Materials provided:

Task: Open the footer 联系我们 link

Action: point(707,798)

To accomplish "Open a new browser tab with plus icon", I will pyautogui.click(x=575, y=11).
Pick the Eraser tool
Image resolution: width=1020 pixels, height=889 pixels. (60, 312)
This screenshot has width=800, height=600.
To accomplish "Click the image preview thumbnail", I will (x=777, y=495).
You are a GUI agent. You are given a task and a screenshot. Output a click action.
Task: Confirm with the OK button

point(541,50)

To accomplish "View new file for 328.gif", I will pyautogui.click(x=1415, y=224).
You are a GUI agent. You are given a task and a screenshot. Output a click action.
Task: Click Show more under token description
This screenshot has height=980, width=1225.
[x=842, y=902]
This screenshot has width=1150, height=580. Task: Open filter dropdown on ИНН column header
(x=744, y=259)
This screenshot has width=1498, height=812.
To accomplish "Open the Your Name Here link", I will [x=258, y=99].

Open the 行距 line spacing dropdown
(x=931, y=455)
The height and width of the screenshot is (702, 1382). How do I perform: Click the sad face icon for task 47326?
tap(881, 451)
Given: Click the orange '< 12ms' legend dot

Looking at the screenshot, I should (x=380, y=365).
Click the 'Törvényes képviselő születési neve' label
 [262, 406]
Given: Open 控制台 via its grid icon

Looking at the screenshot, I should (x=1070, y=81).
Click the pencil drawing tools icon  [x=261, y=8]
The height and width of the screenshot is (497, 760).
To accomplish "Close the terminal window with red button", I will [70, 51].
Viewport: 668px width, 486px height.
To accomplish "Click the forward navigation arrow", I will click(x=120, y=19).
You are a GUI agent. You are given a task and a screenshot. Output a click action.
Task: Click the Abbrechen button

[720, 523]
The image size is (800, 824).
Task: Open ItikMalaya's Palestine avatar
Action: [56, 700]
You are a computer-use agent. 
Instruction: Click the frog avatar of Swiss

Task prompt: All lines that contain the word "pyautogui" must be copied from the records above.

Response box:
To accomplish "Open a new browser tab with plus icon", I will pyautogui.click(x=575, y=11).
To accomplish "View new file for 328.gif", I will pyautogui.click(x=1415, y=224).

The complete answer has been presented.